• Tarea asignada:
¿Puedes actualizar el fragmento sobre la muerte de un amigo y reescribir el tramo que abre con "Ya no podía" y cierra con "era su cuerpo.", cambiando "carpa" por "tienda"?

Recibí la noticia de su muerte acostado en mi cama, del mismo modo en que él la recibió: la enfermedad terminal que padecía comenzó a adueñarse de su cuerpo más rápidamente, como un líquido espeso que se desparramó sobre sus huesos y los detuvo, como la propia melancolía.
Ya no podía abrir los ojos ni hablar claramente, dos sentidos que siempre fueron, para la vida que se le escapaba, el poste de aquella carpa inmensa que era su cuerpo.
Nunca me contó sus ganas de morir, nunca habló de la muerte con todas las palabras, quizás porque era su boca la que sabía que aquellos pensamientos eran contradictorios con mi propia juventud. La vejez, me dijo Dino una vez, es la dolorosa pérdida de la capacidad de seducir.
Había recibido un llamado de él que no pude contestar unos días antes, y hoy siento acongojado que aquel pudo haber sido, que aquel era, su último llamado.
Lloré las conversaciones pendientes, su sonrisa cada vez que me veía, lloré por sus consejos y sus anhelos, por la confianza que depositó en esto que hago y en esto que soy.
Me angustié porque comprendí la muerte de un modo distinto a aquel en que siempre creí entenderla. La muerte de un familiar o una persona cercana nunca es un recordatorio de nuestra propia muerte, eso es sólo un pensamiento burdo y egoísta. Tampoco la muerte es una manifestación de lo inevitable, ni la alteridad permanente, como dijo Jean Pierre Vernant. La muerte es la explosión del tiempo cotidiano, prosaico, de aquel tiempo que no luchamos por evitarla: ni la nuestra ni la de los demás. Porque el sentido colectivo de la muerte no emparenta a los muertos con los vivos, como un efecto se emparenta a una causa, ni a un individuo con su propia muerte y la de los demás. La colectividad de la muerte está en la eterna posibilidad de perder el tiempo de estar con nuestros semejantes, y hace fuertes aquellos lazos, aunque sólo cuando ya es tarde.
Es por eso que la muerte es, la muerte de un amigo, la negación del tiempo que encierra toda relación humana, y el único final posible para una amistad entrañable.

A propósito de la exposición "Del socavón" de Fernando García Curten. Centro Cultural Borges, La Línea Piensa. Junio de 2010.

• Datos proporcionados:
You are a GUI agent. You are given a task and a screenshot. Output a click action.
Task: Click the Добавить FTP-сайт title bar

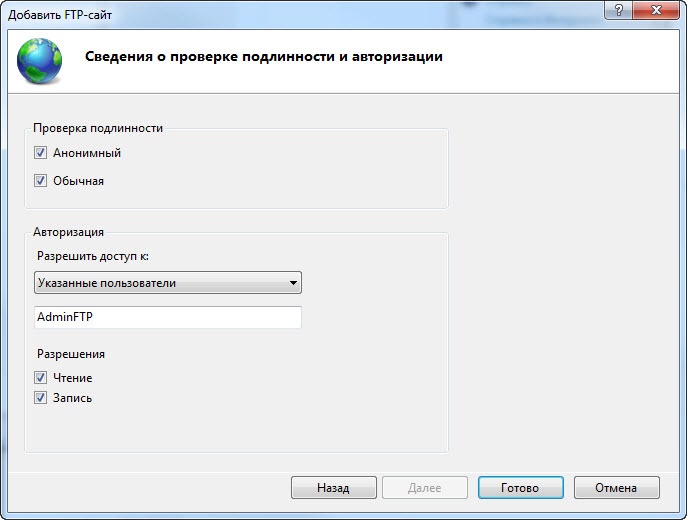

• Ejercicio resuelto:
Ya no podía abrir los ojos ni hablar claramente, dos sentidos que siempre fueron, para la vida que se le escapaba, el poste de aquella tienda inmensa que era su cuerpo.